The race started triggering an exception when runtime USB support was added, and a check was added for the USB task recursing on itself from a Python handler function. This check can be incorrectly triggered by the race (as the flag that indicates the TinyUSB task is running is set by the other CPU).
The race is most commonly triggered when working from the interactive REPL, even a minimal running thread can trigger it. This commit adds a test case that triggers it in a different way (polling stdin from a thread).
The root cause is that the scheduler on threaded ports without GIL can run on any thread, and creates potential for race conditions that are hard to avoid. So the first fix is to run all scheduler callbacks on the main thread if GIL disabled.

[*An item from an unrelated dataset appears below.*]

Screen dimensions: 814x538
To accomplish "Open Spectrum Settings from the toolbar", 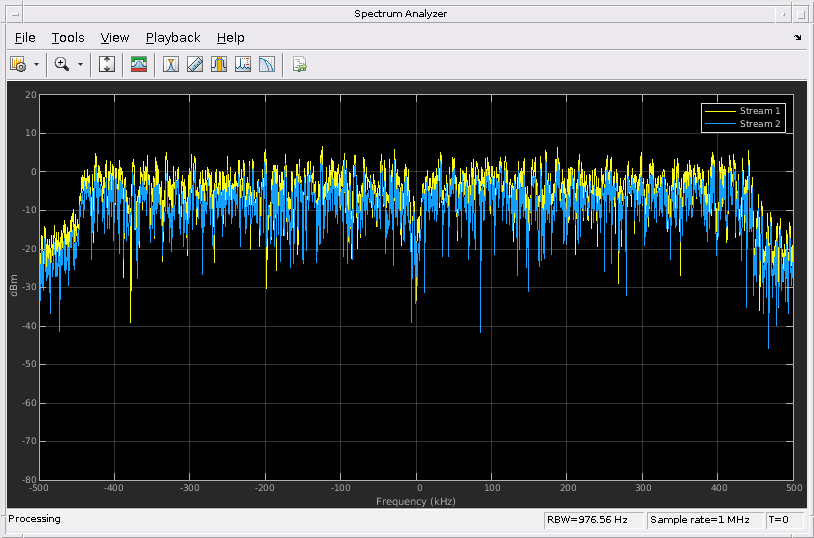I will point(140,64).
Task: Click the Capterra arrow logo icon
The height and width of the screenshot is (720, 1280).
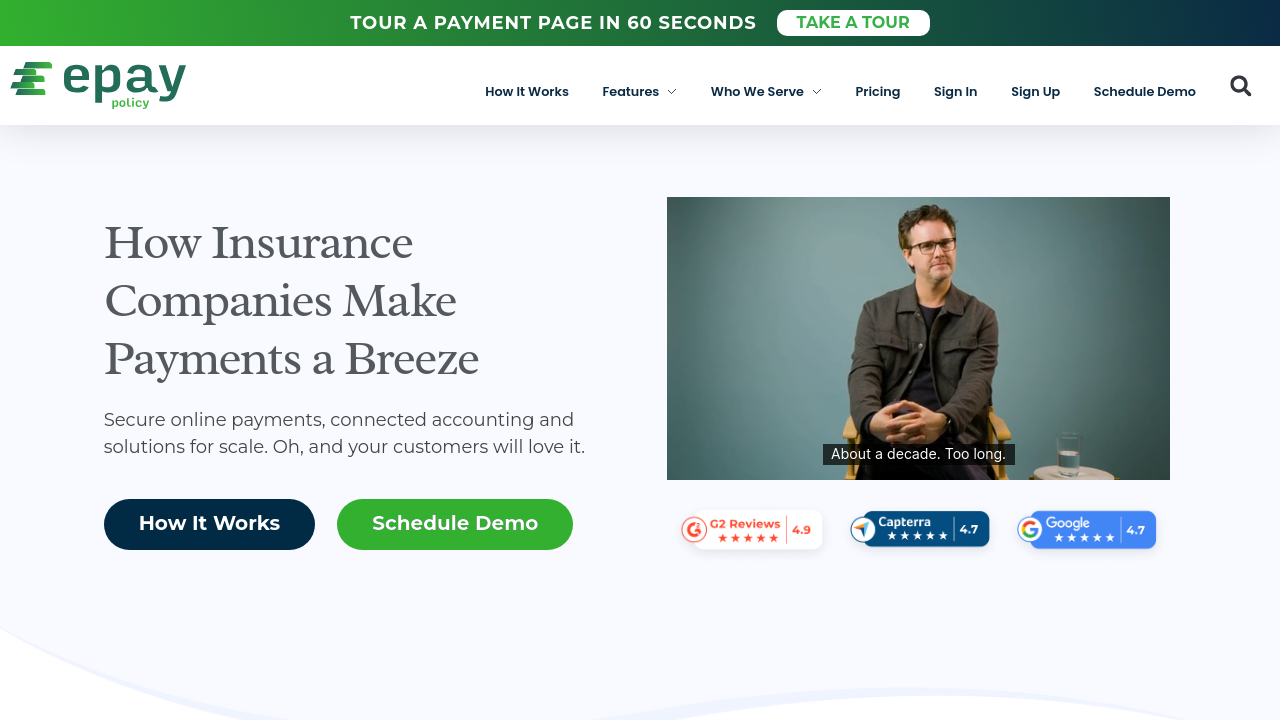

The secondary fix is not to run the TinyUSB task when polled from another task, if the GIL is disabled. Instead we schedule the TinyUSB task to run on the main thread.
Closes #15390.
Trade-offs and Alternatives
Could make the scheduler always only run on the main thread, but with the GIL this has quite an impact on scheduler latency - and isn't necessary for correct behaviour. There is a branch linked from a comment below that mostly works around this, but it's a more complex change (and will still have higher latency than running the callback immediately in whatever thread is currently holding the GIL).
Testing
MICROPY_HW_ENABLE_USB_RUNTIME_DEVICEset, verified no longer raises an exception.This work was funded through GitHub Sponsors.